Kürt Halk Önderi Abdullah Öcalan’ın mektubuna sosyalist partilerden de destek geldi. ÖDP Eş Genel Başkanı Alper Taş ve ESP Genel Başkanı Figen Yüksekdağ, Öcalan’ın mektubunda ifade ettiklerinin işçi ve emekçiler için de önemli olduğunu kaydetti. Siyasi parti temsilcileri bundan sonrasında Hükümet’in somut icraat aşamasına gelindiğini belirterek “AKP samimiyet testine giriyor” vurgusunda bulundu.

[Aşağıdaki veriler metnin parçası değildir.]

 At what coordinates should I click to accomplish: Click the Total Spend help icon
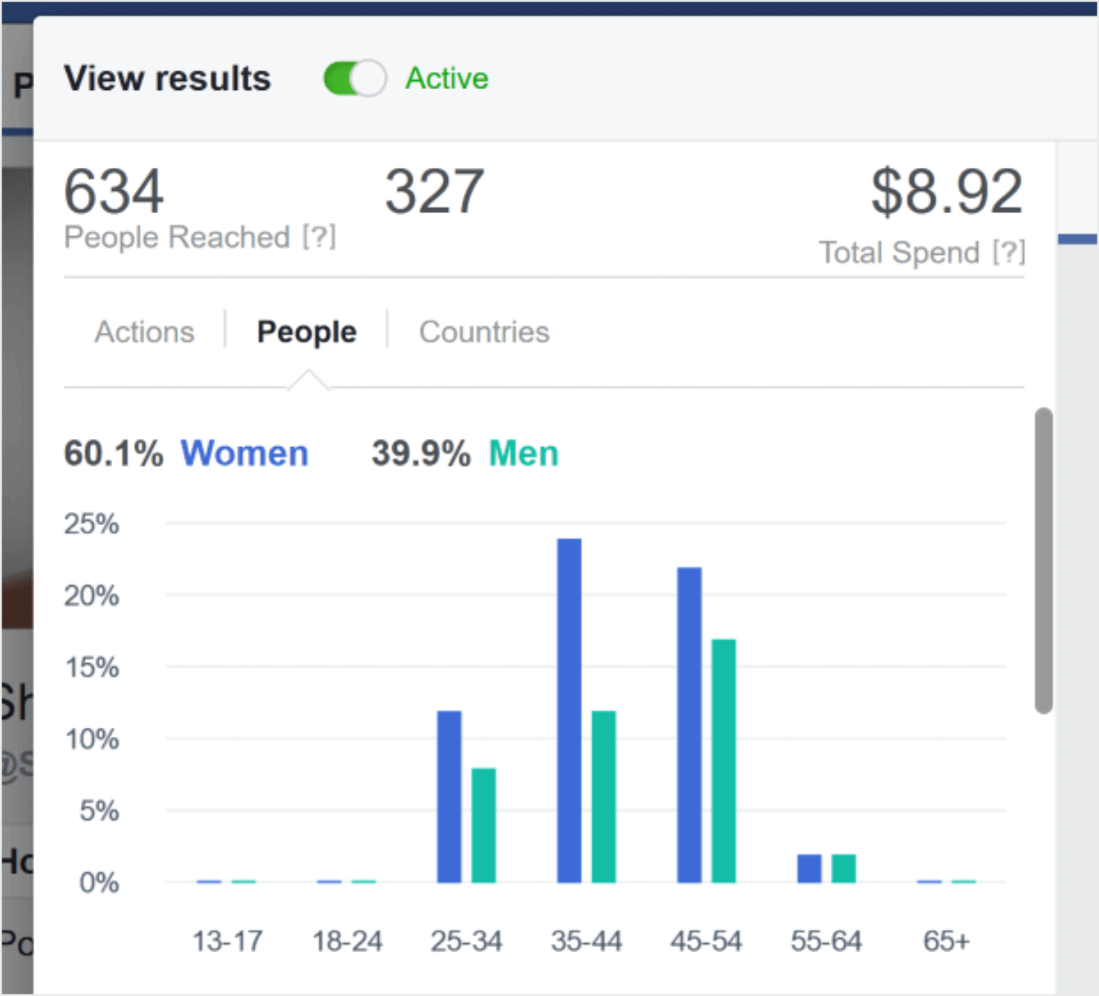pyautogui.click(x=1010, y=253)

TAŞ: AKP BAHŞETMEDİ KÜRTLER VE DOSTLARI BAŞARDI
Özgürlük ve Dayanışma Partisi (ÖDP) Eş Genel Başkanı Alper Taş, Diyarbakır’daki Newroz kutlamalarının ve Öcalan’ın burada okunan mektubunun “yeni bir başlangıcı” ifade ettiğini söyledi. Taş, bu başlangıcın yıllardır mücadele yürüten Kürt halkı ve onun dostlarının ürünü olduğuna dikkat çekti: “Kürt halkı yılardır barış mücadelesi yürütüyor. Dostları olarak Türkiye’nin emek ve demokrasi güçleri de barışın altını defalarca çizdi. Savaşın en gaddarlaştığı dönemlerde de bundan taviz verilmedi ve görüşmelerin, müzakerelerin çözüme ulaştıracağı söylendi. Doğal olarak bugünkü aşamaya gelinmesi AKP’nin bahşettiği bir süreci değil; Kürt halkı ve demokrasi güçlerinin kazanımını açıklamış oluyor.”

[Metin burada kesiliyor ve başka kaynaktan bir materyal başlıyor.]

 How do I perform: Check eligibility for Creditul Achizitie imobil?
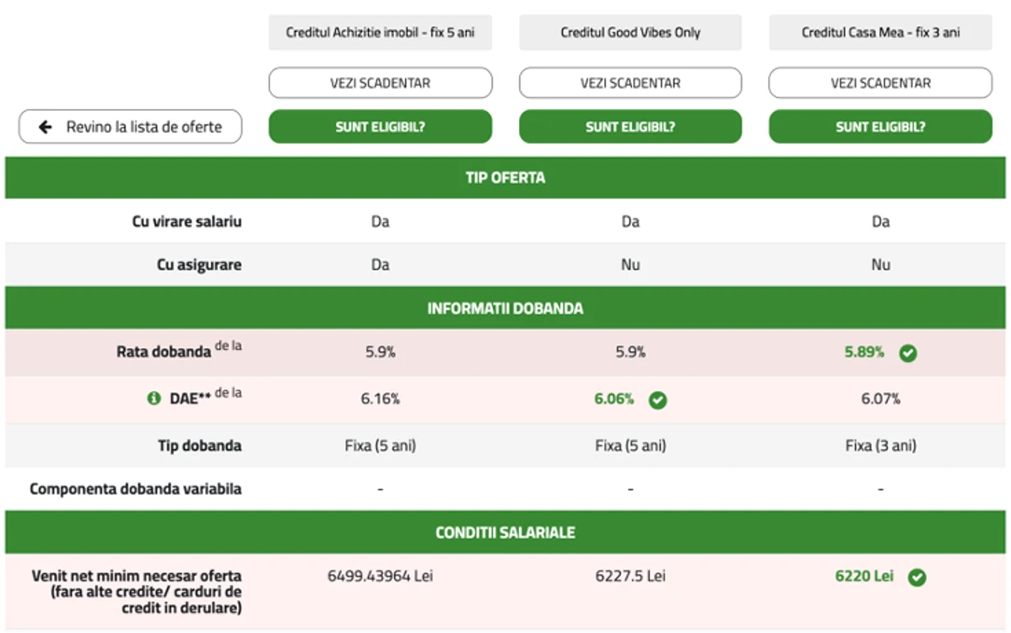click(x=381, y=127)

“Öcalan’ın olumlu yaklaşımı sayesinde süreç gelişti” diyen Taş, mektubun içeriğindeki temaların Öcalan tarafından senelerce dile getirildiğini kaydetti. Türkiye Başbakanı Erdoğan’ın ‘artık silahlar bırakılsın’ dediği bir dönemde Öcalan’ın da ‘siyaset başlayacak, silahlar susacak’ manasında bir yanıt vermiş olduğuna vurgu yapan Taş, “Burada Kürt siyasi hareketinin çok geniş hacimli fikirler manzumesi var. Top AKP’nin kucağında; AKP ne yapacak, nasıl bir program ortaya koyacak, silahsız çözümü içerecek kalıcı çözüm pratikleri ortaya koyacak mı… AKP, samimiyet testine girmiş oluyor” değerlendirmesinde bulunan Taş, bu sürecin aynı zamanda “mücadele zamanı” olduğuna değindi:
“1999-2004 yıllarındaki gibi silahların sustuğu ortamda sorunu unutturacak mı, yoksa reformlar geliştirecek mi? Bunu göreceğiz ama görmek izlemek anlamında olmamalı. Öcalan’ın mektubunda ifade edildiği gibi demokratik sürece hizmet etmesi açısından mücadele süreci olacak. Barışı daimi kılmak için bu müzakere süreci aynı zamanda mücadele süreci manasında” değerlendirmesinde bulundu.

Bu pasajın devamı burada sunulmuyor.